Berdasarkan data, daerah daerah yang diduga rentan terhadap tanah longsor adalah kawasan
pegunungan Bukit Barisan di Sumatra, kawasan pegunungan di Jawa, Sulawesi, dan Nusa
Tenggara. Tanah longsor yang yang sangat fatal juga terjadi di lokasi pemboran dan penggalian
yang terjadi di daerah pertambangan. Tanah longsor juga terjadi setiap tahun, terutama di
tempat tempat yang lahannya tidak stabil seperti di Jawa Tengah dan Jawa Barat.

Hampir semua lahan di daerah tropis merupakan daerah yang rentan terhadap tanah longsor
karena tingkat pelapukan yang tinggi yang menyebabkan komposisi tanah didominasi oleh

158
Bab 6. Bahaya Geologi Geologi Untuk Perencanaan-2008
_____________________________________________________________________________

lapisan material lepas. Di Indonesia, kestabilan lahan sangat besar peranannya sebagai zonasi
penyangga kerusakan. Penebangan hutan yang sangat ektensif di zona penyangga telah
meningkatkan potensi terjadinya tanah longsor. Sebagai contoh di Jawa Barat tercatat pada
tahun 1990, sebanyak 791.519 Ha areal hutan telah mengalami penurunan menjadi 323.802 Ha
pada tahun 2002. Hal ini memungkinkan bahwa potensi tanah longsor diperkirakan terjadi di
daerah ini. Tanah longsor yang terjadi di Banjarnegara, Jawa Tengah pada awal 2006 telah
merenggut 76 jiwa, dan 44 jiwa dilaporkan hilang karena tertimbun longsoran tanah. Kerugian
lainnya termasuk kerusakan yang cukup parah pada 104 rumah penduduk dan rusaknya
tanaman padi.

5. Kekeringan

Apabila peristiwa banjir dan tanah longsor terjadi pada musim penghujan, maka kekeringan
pada umumnya terjadi dimusim kemarau. Bencana kekeringan sudah menjadi permasalahan
yang serius ketika berdampak pada produksi tanaman pangan di suatu daerah, seperti yang
terjadi di Bojonegoro dengan 1000 ha sawah mengalami gagal panen ketika sistem irigasi tidak
berfungsi karena musim kemarau.

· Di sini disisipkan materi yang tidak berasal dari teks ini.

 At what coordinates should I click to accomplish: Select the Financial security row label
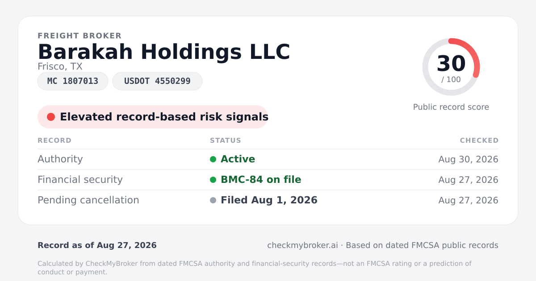pyautogui.click(x=80, y=180)
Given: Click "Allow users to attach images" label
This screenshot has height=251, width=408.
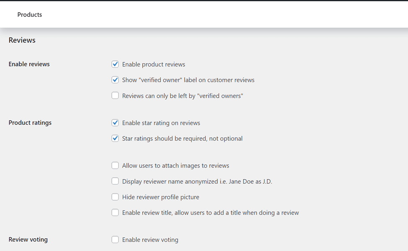Looking at the screenshot, I should [176, 166].
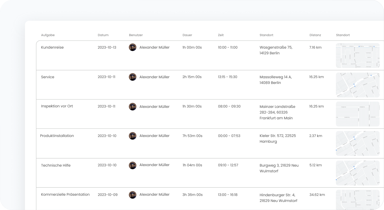Click avatar in Kommerzielle Präsentation row
The height and width of the screenshot is (210, 384).
(x=133, y=195)
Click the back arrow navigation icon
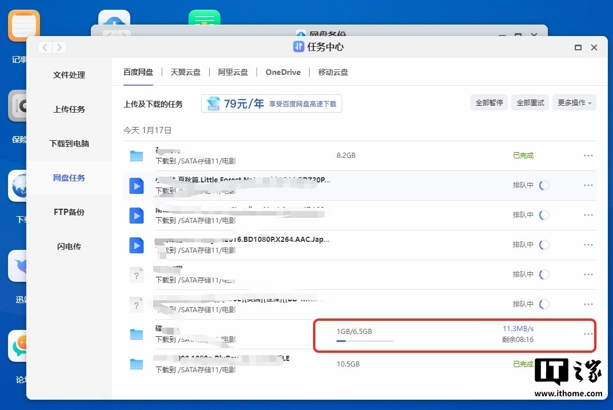 pos(46,47)
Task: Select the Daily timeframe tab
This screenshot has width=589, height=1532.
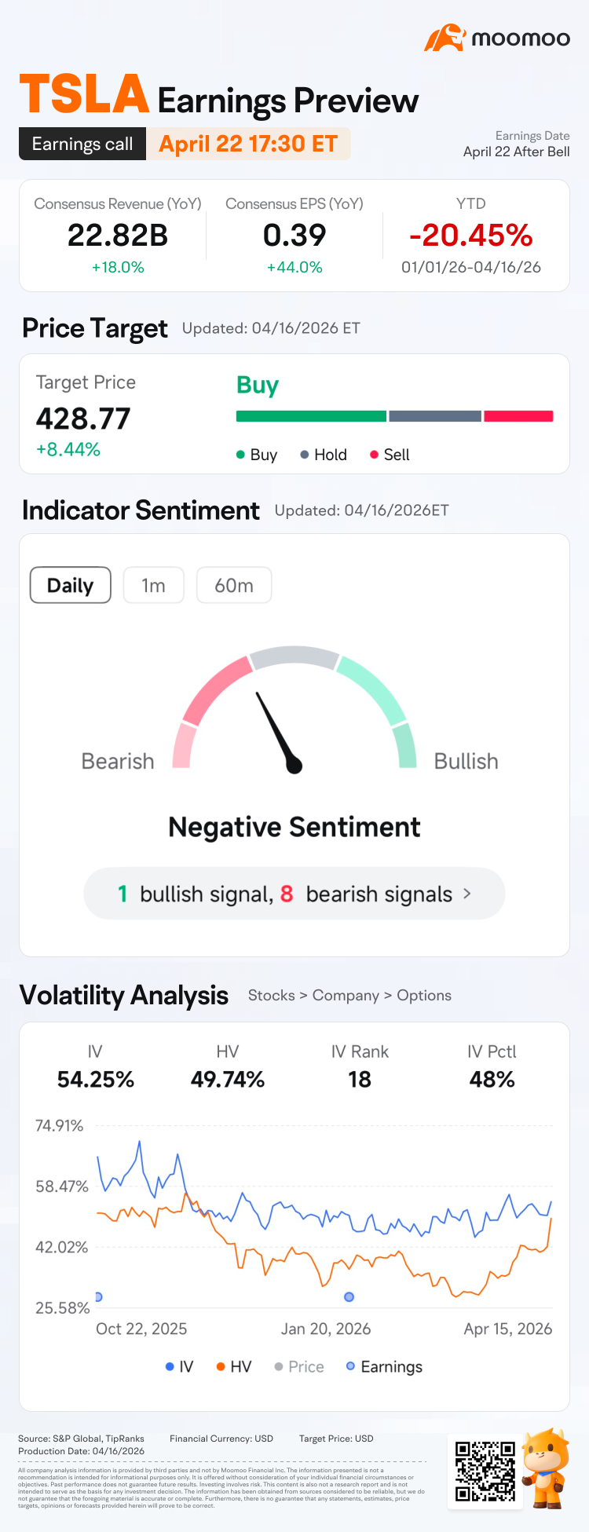Action: 71,585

Kasus yang sama juga terjadi di pantai Jawa bagian Utara,
ketika kekeringan melanda 12.985 ha. penghasil tanaman pangan di wilayah tersebut.

Saat ini bencana kekeringan juga berdampak pada pasokan energi listrik, hal ini disebabkan oleh
turunnya produksi listrik yang berasal dari PLTA. Perununan pasokan energi listrik yang berasal
dari PLTA akan mengganggu sistem jaringan interkoneksi kelistrikan di wilayah Jawa dan Bali.
Kekeringan yang melanda Indonesia, terutama terjadi pada musim kemarau yang
berkepanjangan, khususnya di Indonesia bagian timur seperti NTB, NTT dan beberapa daerah di
Sulawesi, Kalimantan dan Papua. Kekeringan juga dapat memicu penyebaran penyakit penyakit
tropis seperti malaria dan demam berdarah.